Please repeat every line of the records below exactly, leaving the pictures out of your answer.

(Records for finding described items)
>>>>

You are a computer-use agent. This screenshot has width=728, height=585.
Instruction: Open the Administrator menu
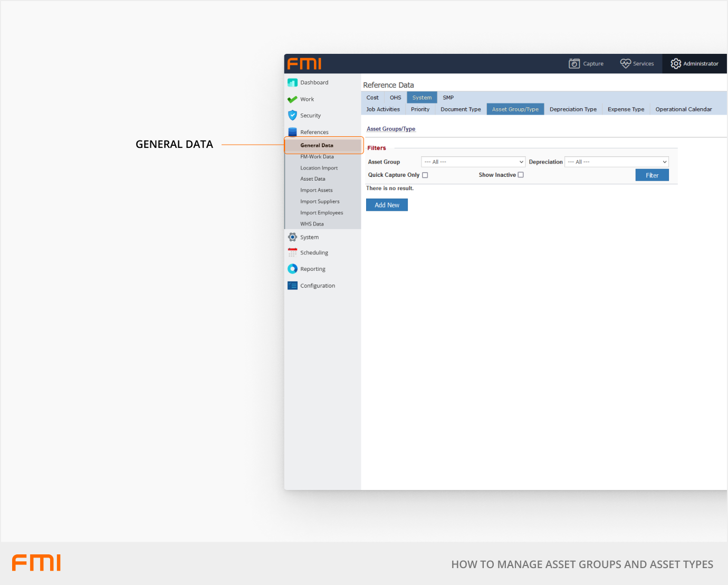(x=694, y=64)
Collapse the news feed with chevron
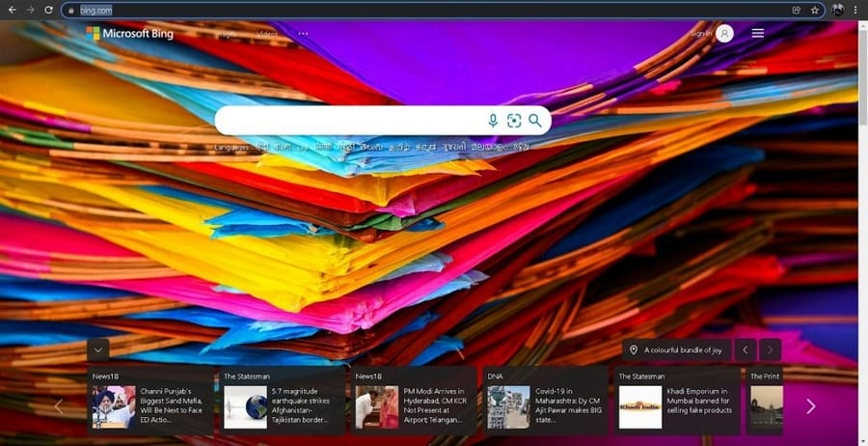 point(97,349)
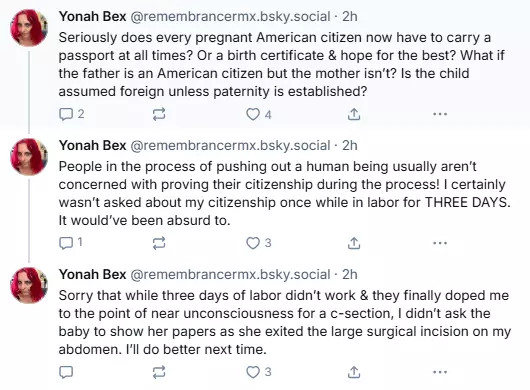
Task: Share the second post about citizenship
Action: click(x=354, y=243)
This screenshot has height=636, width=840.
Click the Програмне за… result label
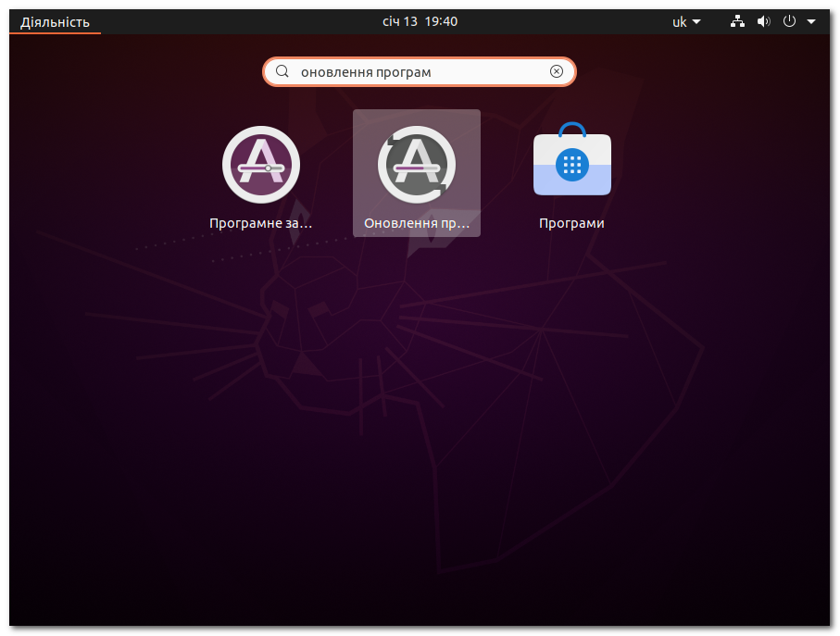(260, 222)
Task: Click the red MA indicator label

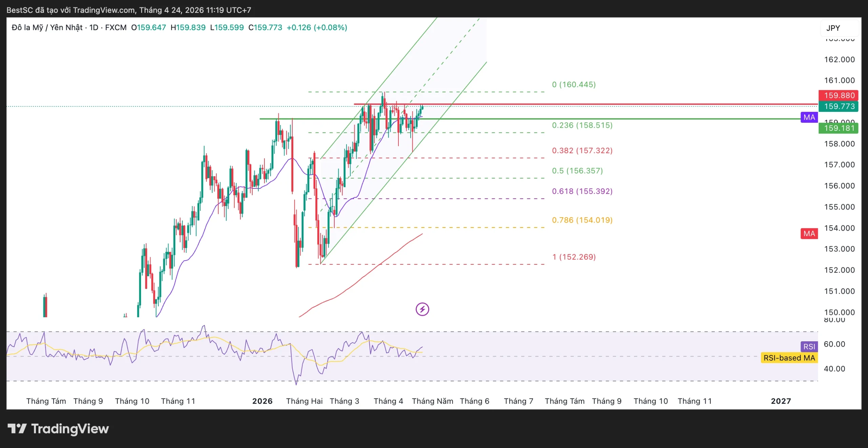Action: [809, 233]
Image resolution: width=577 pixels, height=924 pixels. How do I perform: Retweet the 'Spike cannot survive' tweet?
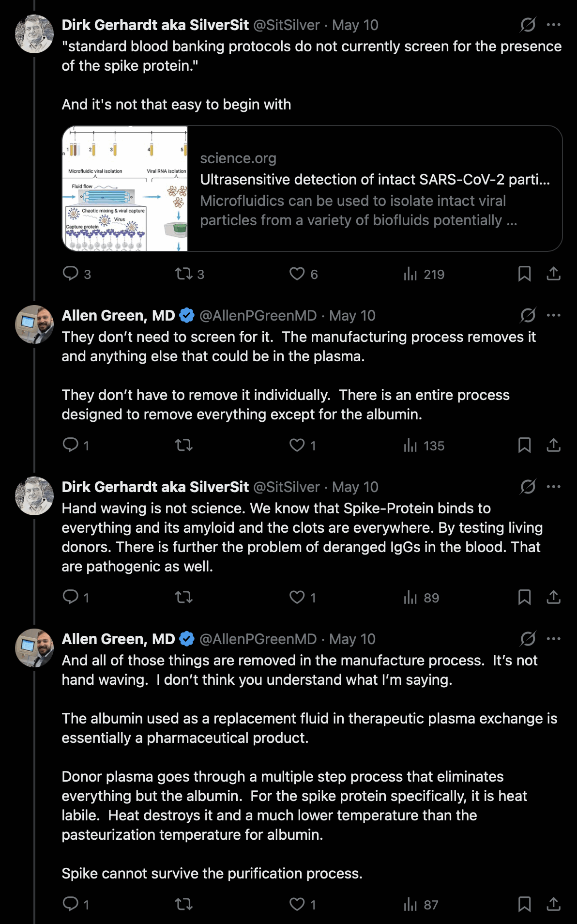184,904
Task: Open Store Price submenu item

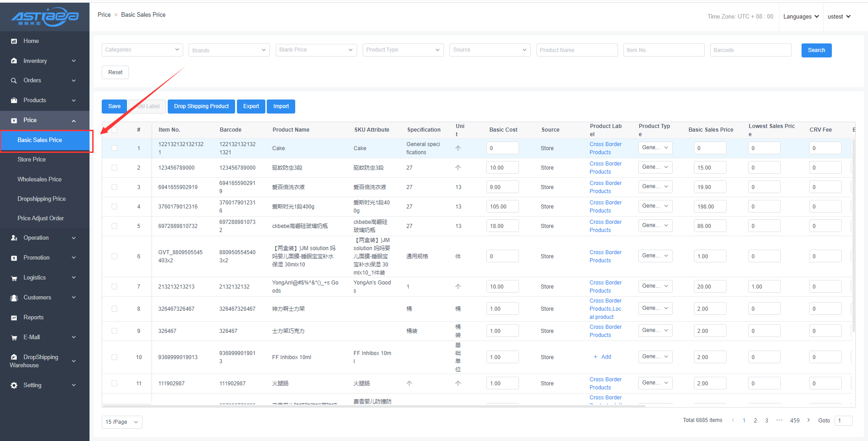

<<<<

**Final answer**:
You are a computer-use agent. This screenshot has width=728, height=585.
Instruction: Open the Administrator menu
(x=694, y=64)
Collapse the news feed with chevron
 point(97,349)
Task: Share the second post about citizenship
Action: click(x=354, y=243)
This screenshot has height=636, width=840.
Click the Програмне за… result label
(260, 222)
Task: Click the red MA indicator label

Action: [809, 233]
Image resolution: width=577 pixels, height=924 pixels. How do I perform: Retweet the 'Spike cannot survive' tweet?
184,904
Task: Open Store Price submenu item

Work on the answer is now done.